Two Face (Ocher/Green)

2020
glazed ceramics
45 × 20 × 6 cm

About the artist

Anders Herwald Ruhwald (born 1974, Denmark) lives and works in Detroit, MI, USA and graduated from the Royal College of Art in London in 2005. Solo exhibitions include Unit 1: 3583 Dubois at MOCA Cleveland (USA); The State of Things at The Museum of Art and Design in Copenhagen (Denmark); You in Between at Middlesbrough Institute of Modern Art (UK) and more than 30 gallery and museum solo-shows in Asia, Europe and the USA as well as more than 100 group-exhibitions around the world. Ruhwald’s work is represented in over 25 public collections internationally including The Victoria and Albert Museum (UK), Musée des Arts Décoratifs (France), The Denver Art Museum (USA), The Detroit Institute of Art (USA), The Philadelphia Museum of Art (USA) and The National Museum (Sweden). In 2015 Ruhwald was awarded a Knight Foundation grant (USA) to develop a permanent immersive installation inside an apartment in Detroit (USA), which opens later this year. He has also been awarded the Gold Prize at the Icheon International Ceramics Biennale (South Korea) in 2011 and the Sotheby’s Prize (UK) in 2007. Reviews include major publications in the Guardian (UK), Artforum.com (US), and the New York Times Magazine (US). Ruhwald has lectured and taught at universities and colleges around Europe and North-America. From 2008-2017 he was the Artist-in-Residence and head of the Ceramics Department at Cranbrook Academy of Art in Michigan, USA. Artist statement:
“In my practice I work with clay mainly. Sometimes I make installations other times I make objects. Sometimes I make objects that go into installations. Sometimes I make installations that are made of objects.

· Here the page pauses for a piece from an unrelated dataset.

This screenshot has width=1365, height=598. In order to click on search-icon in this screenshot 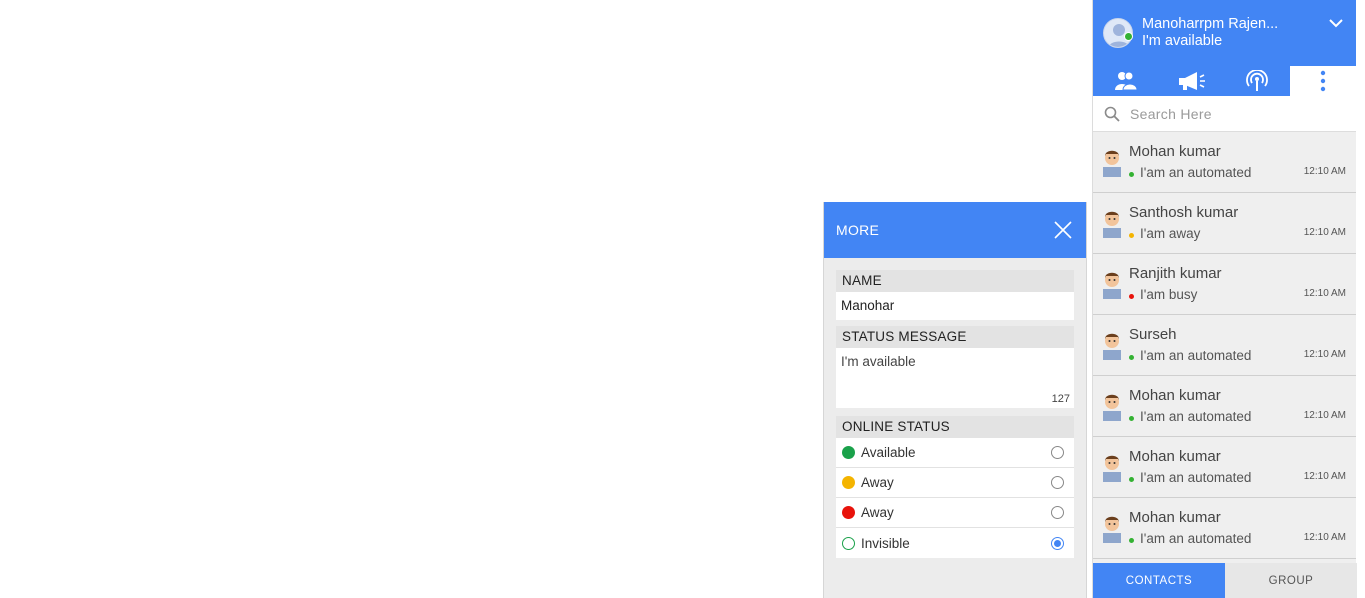, I will do `click(1112, 114)`.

I have always found it difficult to describe my practice in a few sentences. It seems to me that the description will change depending on when I am asked and where I am at in a specific cycle of organizing and making.

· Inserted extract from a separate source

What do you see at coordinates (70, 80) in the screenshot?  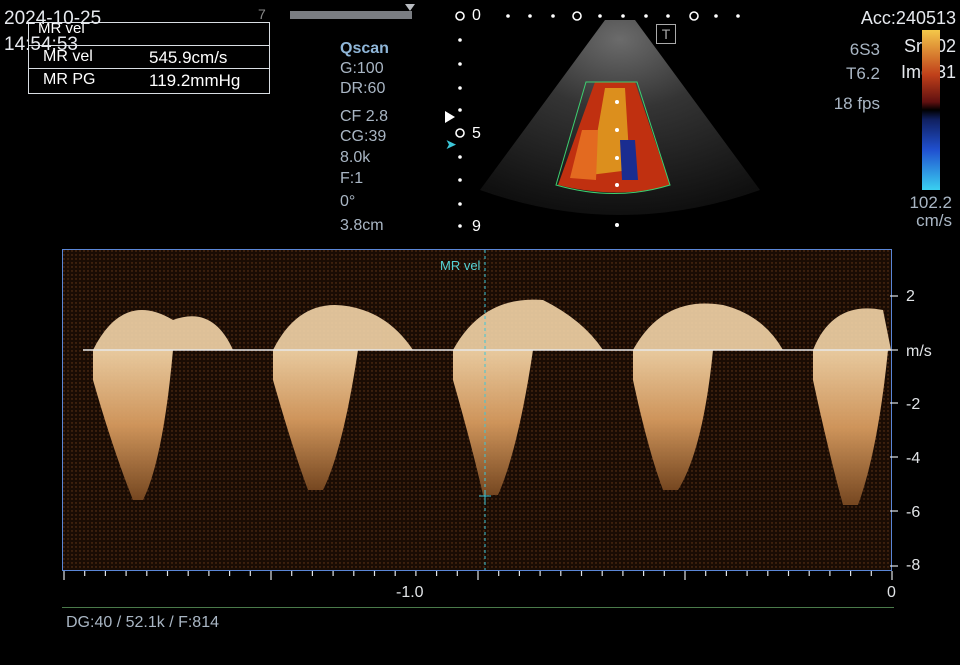 I see `measurement-label: MR PG` at bounding box center [70, 80].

I have worked with ceramics since I was 15 and understand the mechanics of the clay process intuitively. It is a material that I use to think with. I think of it as an extension of the body - a material onto which I can record movement and intention. To me the physical presence of the work is an essential element and ceramics has amazing properties to convey this.

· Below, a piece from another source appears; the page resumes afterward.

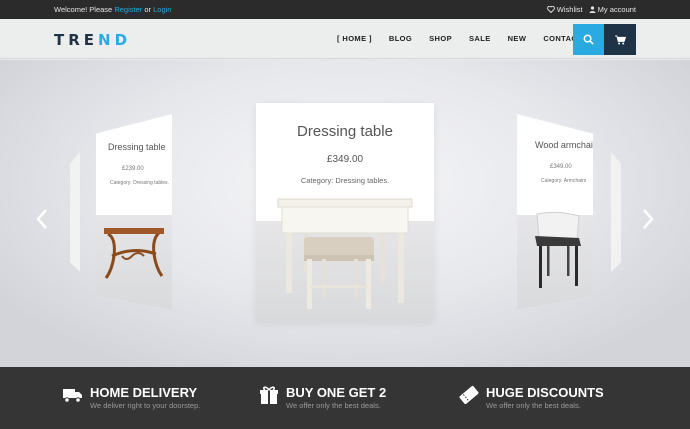 Image resolution: width=690 pixels, height=429 pixels. I want to click on ticket-icon, so click(469, 395).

The materiality, weight, scale, balance, surface, colour, and at times the smell of the work is crucial to the reading of the work. At best, I would like the work to insert itself into the world and be present as any other everyday object might be. I care less about representation. The work needs a material presence and an ability to communicate directly because I would like the reading of the work to happen as much with the mind as it does with the body.”